If no questions, we’ll go have something to eat. See you later anyway, don’t worry. I’ll be around. Don’t worry. Good appetite. (Sorry, Master, I have one question, so can I ask You?) Where are you? What is the problem? (Because I want to have a retreat in a Buddhist temple. I feel there it’s more peaceful, maybe for several months. And I contacted them, they said it’s OK, they will prepare me a room. So, Master, do You think if I go there, it will be good for my practice? Or not good.) Where, where? (China. China.) China! (Yes.) You go wherever you want, and if it’s no good you come back. (So, Master, I wonder if I go there...) I cannot guarantee you! I am not a psychic! (Oh, yes, but Master, I just wonder if I go there, is it because of the force of karma?) I cannot predict your future, baby. (Oh, yes.) I don’t know how many times you want to meditate, I don’t know what you’re doing up there. The mountain doesn’t help you! It’s you. (Oh, yes.

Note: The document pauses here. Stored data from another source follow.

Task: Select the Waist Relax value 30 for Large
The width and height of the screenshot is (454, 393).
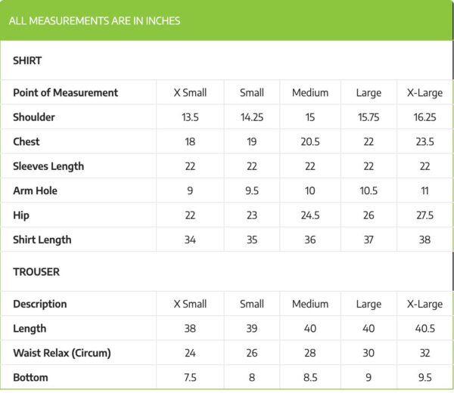Action: (x=368, y=353)

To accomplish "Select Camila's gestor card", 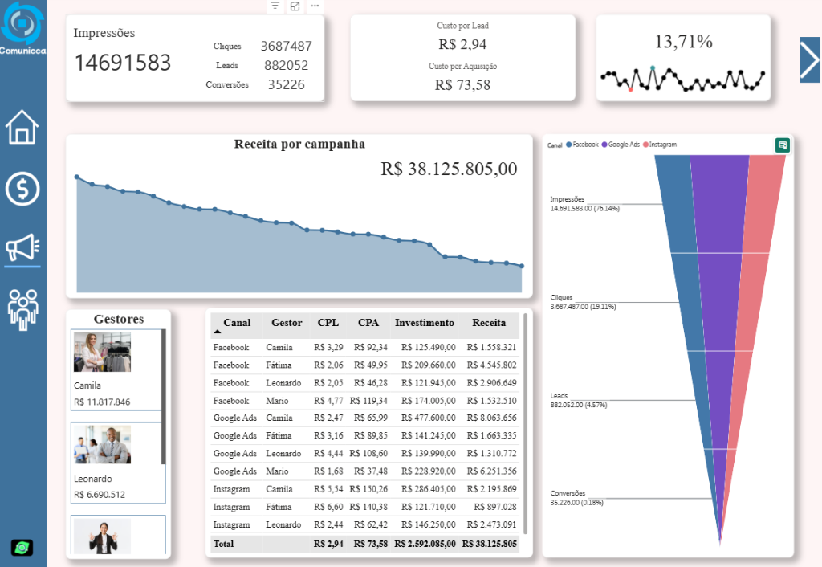I will (x=116, y=370).
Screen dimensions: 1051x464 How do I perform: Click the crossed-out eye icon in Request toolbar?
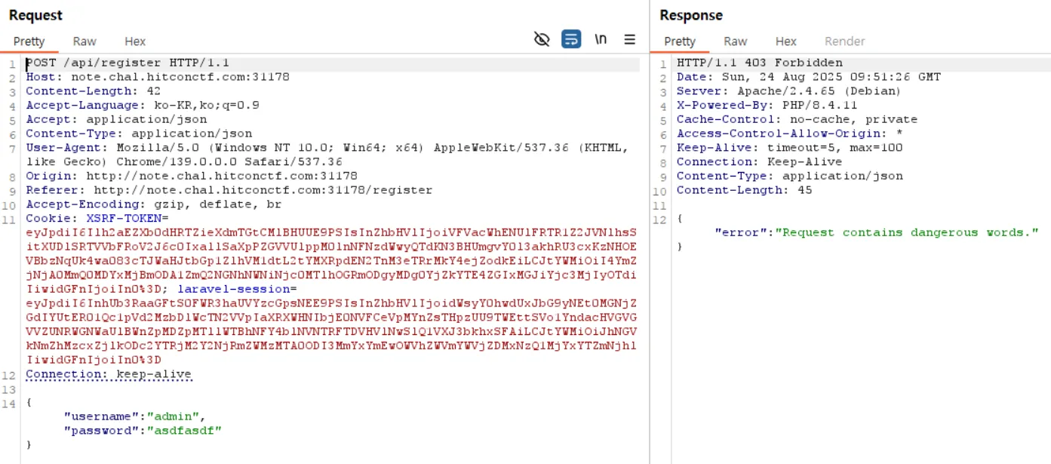[542, 40]
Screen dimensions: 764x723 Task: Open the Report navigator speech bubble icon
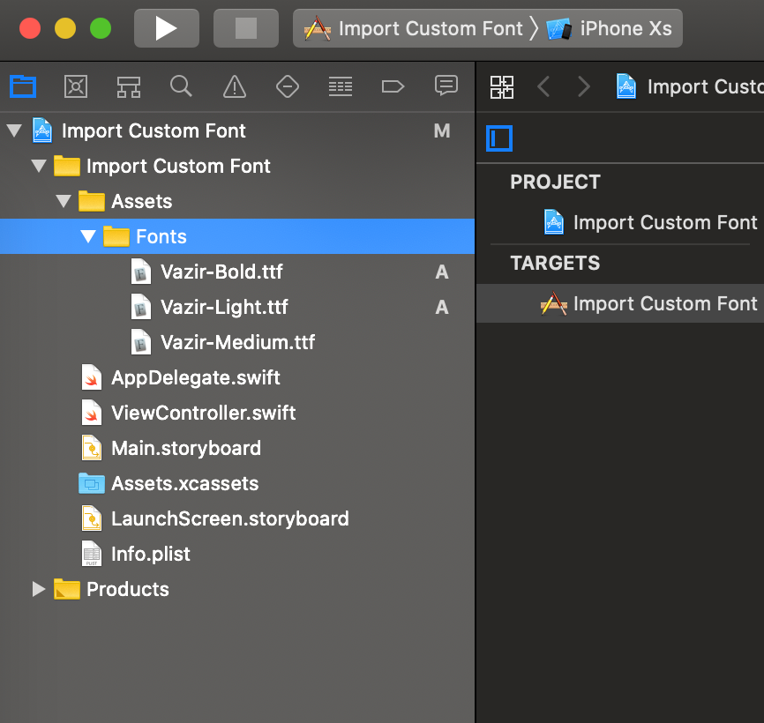(x=446, y=86)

So, if I want, I can go there to have a try, right?) You have your freedom. (Oh, yes, yes, OK.) I am not your president or police. (Yes.) You go where you want, you do what you want with your life. (OK, thank You.) And don’t ask me for a sanction, and later boasting to everybody: “You know, Master told me to go there! Now I’m a Buddha, you hear? You look at me!” Understand this? (Yes.) You go anywhere you want, you do whatever you please, whatever makes you happy. And if you feel that it’s wrong or it doesn’t help, you come back. (OK, yes. I know it.) No harm. (Thank You. Thank You, Master.) You’re welcome. (Thank You.) Dinner, before it’s too dark. See you later! Love, love!